(DATASET ENTRIES Opens)

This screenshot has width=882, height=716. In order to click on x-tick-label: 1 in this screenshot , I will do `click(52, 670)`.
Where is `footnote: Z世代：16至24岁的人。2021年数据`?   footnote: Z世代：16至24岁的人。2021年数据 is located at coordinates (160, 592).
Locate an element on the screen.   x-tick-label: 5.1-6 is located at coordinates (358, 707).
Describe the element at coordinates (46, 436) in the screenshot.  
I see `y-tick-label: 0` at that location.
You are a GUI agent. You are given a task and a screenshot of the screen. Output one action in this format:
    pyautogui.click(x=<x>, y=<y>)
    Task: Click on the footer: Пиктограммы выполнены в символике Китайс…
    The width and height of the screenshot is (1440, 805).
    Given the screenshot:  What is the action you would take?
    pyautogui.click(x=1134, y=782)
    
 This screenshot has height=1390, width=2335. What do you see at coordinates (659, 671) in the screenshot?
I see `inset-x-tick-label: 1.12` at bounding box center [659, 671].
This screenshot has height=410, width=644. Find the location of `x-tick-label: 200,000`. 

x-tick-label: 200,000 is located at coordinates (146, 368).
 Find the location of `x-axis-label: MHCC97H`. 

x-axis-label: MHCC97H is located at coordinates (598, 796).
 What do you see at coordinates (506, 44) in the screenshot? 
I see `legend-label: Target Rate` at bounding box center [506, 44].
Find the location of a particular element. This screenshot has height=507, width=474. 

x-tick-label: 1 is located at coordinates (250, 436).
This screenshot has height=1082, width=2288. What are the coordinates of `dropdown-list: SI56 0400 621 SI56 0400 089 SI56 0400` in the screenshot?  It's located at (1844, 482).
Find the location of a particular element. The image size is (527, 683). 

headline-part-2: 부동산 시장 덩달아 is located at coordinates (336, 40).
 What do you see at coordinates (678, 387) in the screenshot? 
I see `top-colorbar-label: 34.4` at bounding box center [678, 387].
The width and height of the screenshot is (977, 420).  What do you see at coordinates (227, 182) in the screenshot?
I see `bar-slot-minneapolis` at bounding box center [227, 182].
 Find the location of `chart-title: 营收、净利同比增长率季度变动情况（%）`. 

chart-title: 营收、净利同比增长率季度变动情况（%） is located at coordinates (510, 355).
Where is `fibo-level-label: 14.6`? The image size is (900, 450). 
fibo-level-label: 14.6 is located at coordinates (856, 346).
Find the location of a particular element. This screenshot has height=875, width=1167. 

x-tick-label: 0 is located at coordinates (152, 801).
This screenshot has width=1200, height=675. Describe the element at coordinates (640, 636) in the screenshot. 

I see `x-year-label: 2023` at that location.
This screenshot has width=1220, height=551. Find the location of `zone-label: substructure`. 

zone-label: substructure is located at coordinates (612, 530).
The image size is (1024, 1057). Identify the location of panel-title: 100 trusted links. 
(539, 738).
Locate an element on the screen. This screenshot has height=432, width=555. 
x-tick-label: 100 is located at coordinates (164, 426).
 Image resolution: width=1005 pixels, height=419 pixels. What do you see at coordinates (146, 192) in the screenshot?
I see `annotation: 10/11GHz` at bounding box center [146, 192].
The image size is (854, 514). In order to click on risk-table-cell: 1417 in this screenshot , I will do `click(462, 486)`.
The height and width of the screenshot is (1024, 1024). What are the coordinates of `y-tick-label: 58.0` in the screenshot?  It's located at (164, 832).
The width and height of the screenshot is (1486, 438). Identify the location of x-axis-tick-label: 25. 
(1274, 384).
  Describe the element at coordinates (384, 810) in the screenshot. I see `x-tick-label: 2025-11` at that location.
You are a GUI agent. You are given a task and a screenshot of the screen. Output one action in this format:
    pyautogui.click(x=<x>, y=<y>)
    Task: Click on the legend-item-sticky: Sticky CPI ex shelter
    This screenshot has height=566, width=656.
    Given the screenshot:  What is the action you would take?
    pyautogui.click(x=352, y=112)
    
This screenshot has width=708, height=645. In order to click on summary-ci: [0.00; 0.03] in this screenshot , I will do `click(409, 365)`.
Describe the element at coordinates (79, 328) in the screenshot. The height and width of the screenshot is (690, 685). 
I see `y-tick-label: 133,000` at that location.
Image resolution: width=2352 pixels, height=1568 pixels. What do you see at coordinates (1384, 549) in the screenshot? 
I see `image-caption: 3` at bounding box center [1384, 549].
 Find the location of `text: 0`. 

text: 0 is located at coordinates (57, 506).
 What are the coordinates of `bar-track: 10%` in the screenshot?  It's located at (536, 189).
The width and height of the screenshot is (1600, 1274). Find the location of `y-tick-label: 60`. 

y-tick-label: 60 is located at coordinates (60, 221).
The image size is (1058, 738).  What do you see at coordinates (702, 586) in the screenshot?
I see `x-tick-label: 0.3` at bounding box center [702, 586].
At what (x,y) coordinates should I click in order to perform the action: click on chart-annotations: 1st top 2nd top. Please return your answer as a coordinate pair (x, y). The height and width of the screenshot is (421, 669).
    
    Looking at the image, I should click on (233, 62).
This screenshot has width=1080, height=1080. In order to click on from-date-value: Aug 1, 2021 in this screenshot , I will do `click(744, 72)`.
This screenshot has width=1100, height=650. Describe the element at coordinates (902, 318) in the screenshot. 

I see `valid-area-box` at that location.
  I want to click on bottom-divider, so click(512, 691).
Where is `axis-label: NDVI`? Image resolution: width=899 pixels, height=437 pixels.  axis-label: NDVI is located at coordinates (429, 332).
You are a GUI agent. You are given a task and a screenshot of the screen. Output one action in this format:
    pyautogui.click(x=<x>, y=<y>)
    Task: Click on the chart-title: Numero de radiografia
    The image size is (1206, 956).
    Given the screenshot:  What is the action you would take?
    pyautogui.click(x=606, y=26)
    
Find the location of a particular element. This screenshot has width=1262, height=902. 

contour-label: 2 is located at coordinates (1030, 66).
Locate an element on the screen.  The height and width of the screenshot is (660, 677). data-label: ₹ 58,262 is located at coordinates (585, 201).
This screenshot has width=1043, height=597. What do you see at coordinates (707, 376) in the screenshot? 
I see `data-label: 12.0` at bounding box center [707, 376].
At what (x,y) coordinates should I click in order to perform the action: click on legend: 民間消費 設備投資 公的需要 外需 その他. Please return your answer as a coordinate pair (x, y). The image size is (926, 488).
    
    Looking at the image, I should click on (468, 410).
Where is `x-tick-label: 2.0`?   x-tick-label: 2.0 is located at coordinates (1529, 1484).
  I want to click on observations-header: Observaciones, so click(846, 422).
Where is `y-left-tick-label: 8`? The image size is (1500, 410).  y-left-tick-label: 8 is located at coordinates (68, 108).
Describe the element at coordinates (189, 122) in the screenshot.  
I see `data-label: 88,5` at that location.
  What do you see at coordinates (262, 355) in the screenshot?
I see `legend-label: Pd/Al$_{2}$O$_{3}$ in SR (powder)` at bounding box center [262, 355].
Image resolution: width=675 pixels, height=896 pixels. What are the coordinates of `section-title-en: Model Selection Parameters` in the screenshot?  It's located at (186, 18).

(DATASET ENTRIES Closes)

=== TO-DO ITEM ===
Gather every line in the material above that contains the string "pair", and copy each of those lines in full.

=== EXERCISE OUTPUT ===
At what (x,y) coordinates should I click in order to perform the action: click on chart-annotations: 1st top 2nd top. Please return your answer as a coordinate pair (x, y). The height and width of the screenshot is (421, 669).
At what (x,y) coordinates should I click in order to perform the action: click on legend: 民間消費 設備投資 公的需要 外需 その他. Please return your answer as a coordinate pair (x, y). The image size is (926, 488).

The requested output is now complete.